The University of Virginia’s College at Wise is looking at an overall decrease in fall enrollment from the two previous years.
Enrollment numbers have been finalized for the fall 2017 semester at UVa-Wise and, although the number of full time and part time students has increased by 117 students, the full-time equivalent enrollment has decreased by 9 percent from fall 2016.
College Vice Chancellor of Enrollment Management Rusty Necessary said the decrease will mean a shift in budget funding from other student life areas so that the areas funded directly through student fees will not see any changes from the 2016-2017 year.
Clubs and organizations shouldn’t be affected for this semester, Necessary said. He added that student retention from fall to spring can affect the ability to meet the budget but it is too early to determine that situation.
Campus housing and dinning are part of college’s academic mission and the operational budget, Necessary said. Fewer full time students affect dining and housing revenue, he said, and that reduces that source of budget funding.

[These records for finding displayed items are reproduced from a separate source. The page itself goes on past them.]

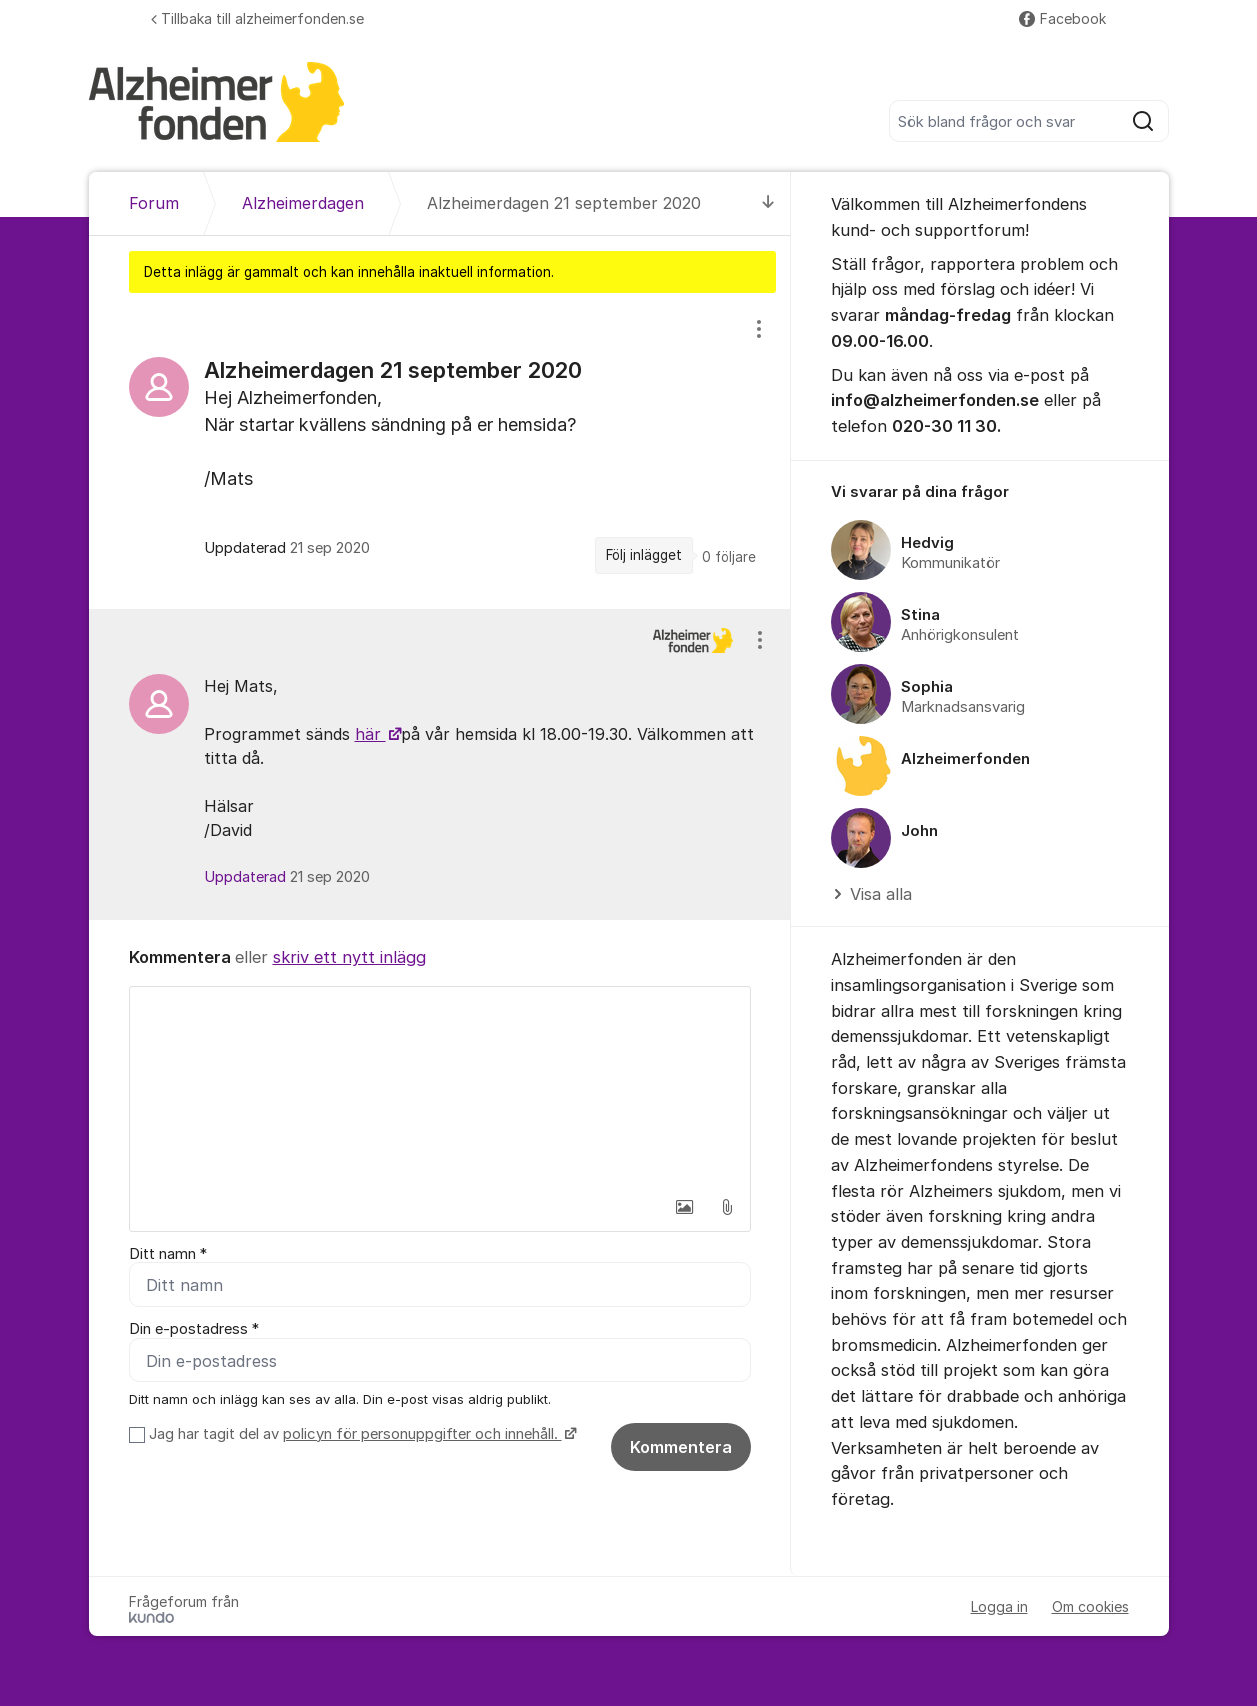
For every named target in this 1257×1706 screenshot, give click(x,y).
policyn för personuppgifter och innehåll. (422, 1434)
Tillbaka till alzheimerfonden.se (257, 18)
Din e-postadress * (194, 1330)
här (370, 734)
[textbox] (440, 1087)
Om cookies (1090, 1606)
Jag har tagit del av (360, 1434)
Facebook (1062, 18)
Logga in (999, 1606)
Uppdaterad (287, 877)
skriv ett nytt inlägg (349, 957)
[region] (440, 450)
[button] (685, 1207)
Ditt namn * (168, 1254)
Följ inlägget (644, 555)
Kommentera (681, 1447)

The full-time enrollment numbers are determined by the total number of credit hours enrolled in by all students divided by 15 hours, which is the typical number of credit hours for a full time student under guidelines from the State Council on Higher Education.
Scott Bevins, Associate Vice Chancellor for Information Services, said that the FTE enrollment increased to 1,520 students in the fall of 2016 from the 1,489 students in 2015. The full time enrollment numbers then decreased by 90 students from 2016 to 1,431 this fall.
The total headcount of both full time and part time students increased from 2,128 students in 2015 to 2,221 students in 2016, and then decreased to 2,099 students this fall.
The number of full time students has decreased over the past two years, and the number of part time students has increased.
Fifty-six percent of the budget is affected by enrollment. If enrollment continues to decrease as it has for several years, budget changes could affect more student organizations.